I texted him that I had stayed home from work because I had an eye infection. Two days later, he texts me, “How’s your eye?” I responded with “I texted you about my eye two days ago. Do you actually even care how it is?” An hour later he texts, “yes”. That’s it. No explanation of any kind or acknowledgement that my response was a bit testy. It’s like he didn’t even notice. TBH, I actually laughed when I read it. It is so him.
Ok. I laughed when I read that as well.
I mean really. “Yes”. That’s it?!? Lol.
So a lot of viewpoints here. I’ll add another to the mix.
From what you’ve said over the last 5 months Jack does have a peculiar conversing style, especially, or maybe just, when you two are apart. Why? I could guess, but does it matter? You cannot fix it, and maybe it doesn’t need fixing.
You can tell him what you would like from him, in the form of texting while apart. You could even have expectations for certain behaviours or even boundaries - if this is a hill you are willing to die for.
Personally, I would talk him. See what and where he is at, and let him know where you are at.
An interesting thought is what do you think this looks like from his point of view? Demanding, or caring, or needy, or does he not categorize it.
I sense no malicious intent about him from your retelling of his behaviours. I would say he is pretty non-culpable here, regarding texting and phone calls.

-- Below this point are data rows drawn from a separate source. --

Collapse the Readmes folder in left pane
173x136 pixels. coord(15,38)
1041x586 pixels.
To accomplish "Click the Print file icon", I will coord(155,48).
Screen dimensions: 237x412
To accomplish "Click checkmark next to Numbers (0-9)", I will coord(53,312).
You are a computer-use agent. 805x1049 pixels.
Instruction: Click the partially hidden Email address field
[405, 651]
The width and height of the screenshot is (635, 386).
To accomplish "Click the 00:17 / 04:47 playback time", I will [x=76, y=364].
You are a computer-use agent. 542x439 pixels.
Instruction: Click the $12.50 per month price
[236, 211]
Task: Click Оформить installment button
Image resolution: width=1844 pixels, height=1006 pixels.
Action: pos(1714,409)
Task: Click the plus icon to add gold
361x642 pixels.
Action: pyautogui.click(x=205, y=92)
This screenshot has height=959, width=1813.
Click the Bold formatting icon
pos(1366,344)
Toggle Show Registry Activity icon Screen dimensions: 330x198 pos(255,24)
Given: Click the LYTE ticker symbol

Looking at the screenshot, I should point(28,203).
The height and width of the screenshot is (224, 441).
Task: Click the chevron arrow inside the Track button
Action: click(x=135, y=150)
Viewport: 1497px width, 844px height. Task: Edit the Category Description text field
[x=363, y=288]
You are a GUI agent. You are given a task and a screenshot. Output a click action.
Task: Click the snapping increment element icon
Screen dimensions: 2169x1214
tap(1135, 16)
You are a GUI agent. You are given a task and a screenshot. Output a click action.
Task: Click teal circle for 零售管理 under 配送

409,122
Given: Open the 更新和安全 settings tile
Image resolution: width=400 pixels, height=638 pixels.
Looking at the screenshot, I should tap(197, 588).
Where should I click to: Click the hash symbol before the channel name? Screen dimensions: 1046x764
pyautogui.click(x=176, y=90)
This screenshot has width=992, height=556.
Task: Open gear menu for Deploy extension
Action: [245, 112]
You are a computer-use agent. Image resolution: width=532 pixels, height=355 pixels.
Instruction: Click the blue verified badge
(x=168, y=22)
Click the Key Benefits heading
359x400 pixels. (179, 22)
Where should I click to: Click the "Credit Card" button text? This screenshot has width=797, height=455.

If you need more, then that’s something for you to look at. If you want more, then ask him, talk to him, tell him.
A word on comprise. It is not a good solution. Not something to strive for. It is a lose-win scenario.
Likewise the win-lose scenario is just as harmful to a relationship. And in the lose-lose outcome, well no one wins.
We usually see things as our way or their way. Yeah, we think we find some middle ground and call it a compromise, but no one really wins there. Find the true 3rd alternative - a win-win scenario.
This only happens if both parties are willing to look at what constitutes wins for each, and then finds a solution that addresses them. It is really amazing some of the win-win solutions that have be found, and would never have been discovered if a compromise was the goal. It is true that sometimes a compromise is the best solution possible, however it is rare.
A funny example to illustrate. Two people work in an office. Barb wants the window open for fresh air. Dan wants the window closed due to noise and the breeze blowing in. At first it looks like even a middle ground compromise isn’t possible - the window can’t be both open and shut. It has to be one or the other.
However, what is a win for each? Barb wants fresh air. Dan wants no noise or breeze. Many solution are possible. One solution: Open the window at night when no one is there, and let in fresh air. Then shut it for the day. Barb has a fresh office, and Dan has peaceful environment.
It’s not about the window. Maybe it’s not about the texting. Look at what your’s and Jack’s wins are and go from there.
Anyhow, just food for thought.
DnJ
Feelings are fleeting. Be better, not bitter. Love the person, forgive the sin.